# What is required
From the data below, select every line that contains the word "height" and copy each one in full; matches must agree in case.
------ Supplied data ------
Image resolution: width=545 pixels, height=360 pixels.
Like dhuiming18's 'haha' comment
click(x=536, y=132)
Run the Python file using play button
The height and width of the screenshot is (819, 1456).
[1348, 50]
------
------ Supplied data ------
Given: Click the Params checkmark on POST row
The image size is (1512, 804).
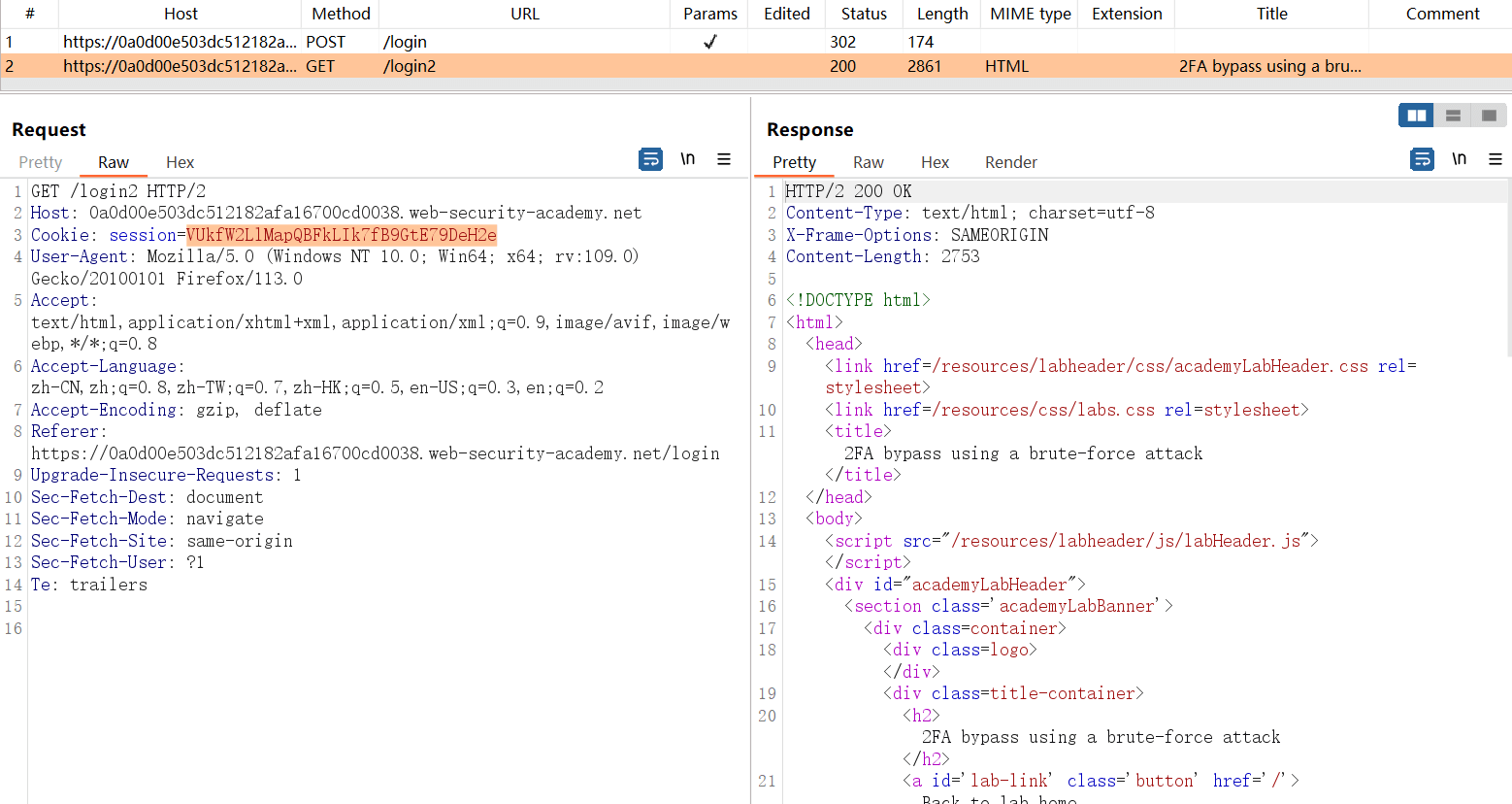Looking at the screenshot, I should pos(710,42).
------
# The completed task
Image resolution: width=545 pixels, height=360 pixels.
The height and width of the screenshot is (819, 1456).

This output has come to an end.